O barulho das folhas nas árvores, o cheiro delas e os gritos das mulheres indicavam que uma tempestade estava a caminho; Andrea deixou que viesse para varrer a casa, purificar a aura ali dentro. A corte mal teve tempo de encerrar a coisa toda antes que o primeiro relâmpago ribombasse no céu. Ele ficaria quieto, esperaria… Assim que tudo o que pudesse ouvir fossem as corujas e talvez o tilintar reconfortante de um chuvisco, ele cumpriria a promessa e buscaria Bianca do fundo da terra antes que fosse tarde demais.

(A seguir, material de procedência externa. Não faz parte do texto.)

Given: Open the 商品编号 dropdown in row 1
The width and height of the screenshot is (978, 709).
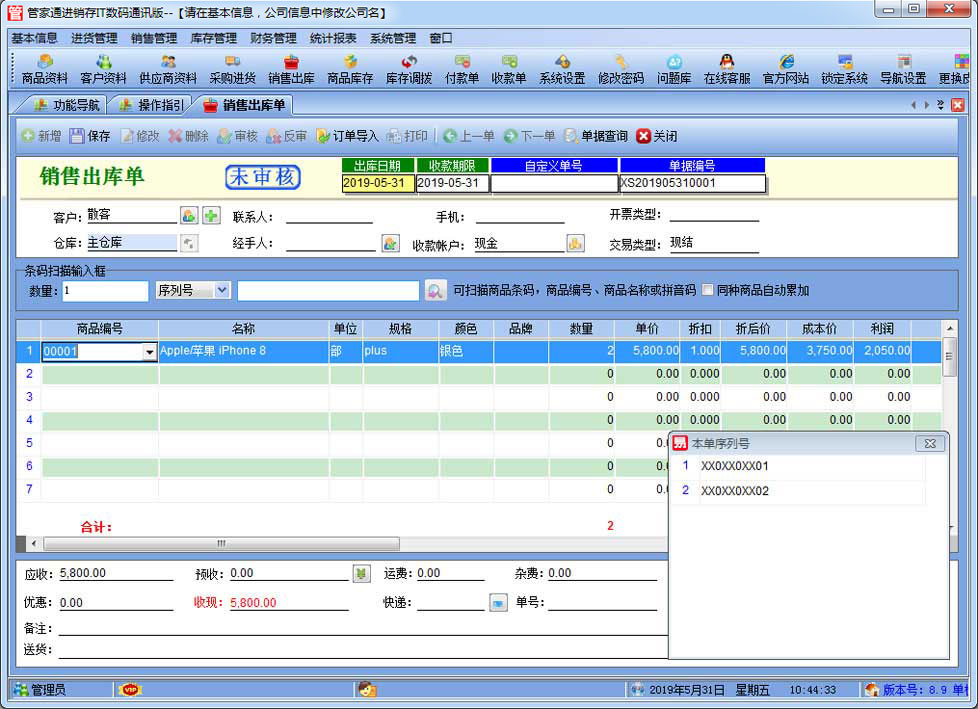Looking at the screenshot, I should coord(150,352).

A hora propícia chegou e ele saiu da cabana com uma pá numa mão, uma coberta de lã na outra (tentando o máximo possível mantê-la seca) e envolto numa capa de frio mais para evitar que lhe vissem o rosto do que para abrigar da chuva que já não era tão forte, porém recusava-se a cessar. Ficou ensopado nos poucos minutos que levou para analisar o lamaçal sobre o túmulo e encontrar um jeito de penetrá-lo e com o tempo que passava começou a tremer de frio e esforço, mordendo a dor nos braços e mãos junto com os lábios. Tinha que ser o mais rápido possível para que nenhum serviçal o pegasse.

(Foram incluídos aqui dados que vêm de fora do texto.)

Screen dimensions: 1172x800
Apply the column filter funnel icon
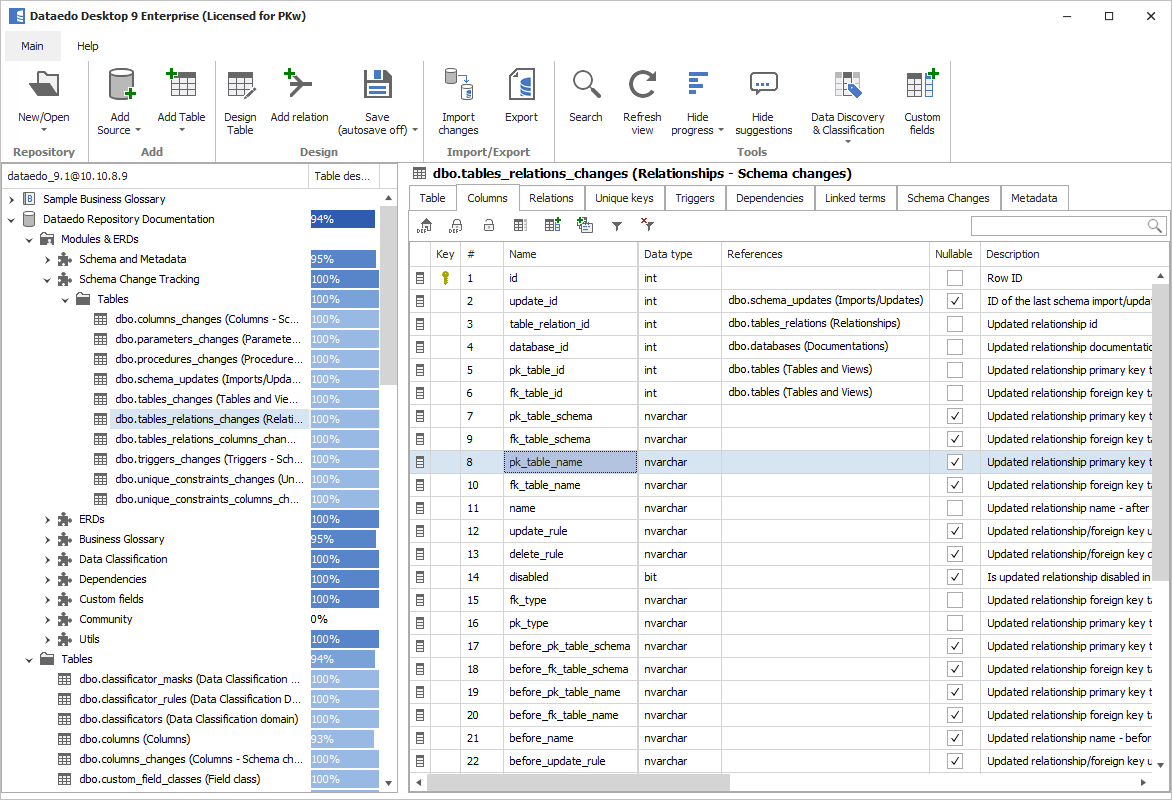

Não conseguiu evitar acariciar as pontas mais próximas de si do cabelo de Bianca que escapavam da mortalha sobre o rosto dela quando finalmente abriu o caixão. Assim que pôde recuperar o fôlego, tomou um gole da velha poção apenas por garantia, abaixou-se e deixou um beijo na moça, um como das primeiras vezes. O coração de Andrea batia rápido na expectativa de que o processo funcionasse e quase saiu pela garganta quando olhou em volta e depois para Bianca e notou que ela franziu a testa e mexeu os olhos e alguns dedos da mão rapidamente, como alguém faz em estado de sono profundo, tendo sonhos. Pelo jeito ela era tão forte quanto ele imaginava e logo estaria totalmente de volta da escuridão.

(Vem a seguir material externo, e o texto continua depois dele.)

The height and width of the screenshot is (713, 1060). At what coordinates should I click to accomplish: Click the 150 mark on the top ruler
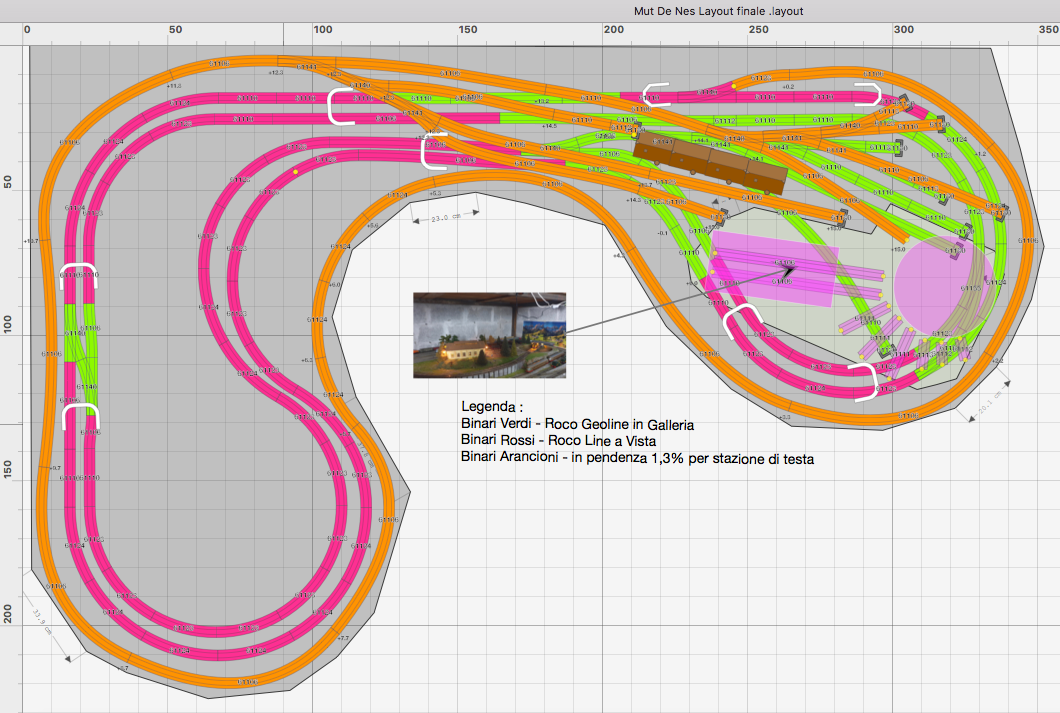[466, 31]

Envolveu-a no cobertor e tentou tirá-la com cuidado do caixão e sem tropeçar. Primeiro depositou-a próximo à beirada da cova. Tampou tudo e assim que possível colocou a terra enlameada de volta, ouvidos atentos a qualquer movimento. Como ainda chovia provavelmente ninguém repararia que o túmulo recente havia sido remexido. Respirou fundo outra vez e levantou Bianca da grama apertando-a mais no cobertor e contra o peito, embora agora estivesse basicamente molhado e sujo como um gato sem dono. Ria para consigo da sorte que tinha. A princesa pesava um pouco por causa do cansaço do próprio Andrea e de sua rigidez cadavérica, mas de resto parecia serena, vulnerável e viva.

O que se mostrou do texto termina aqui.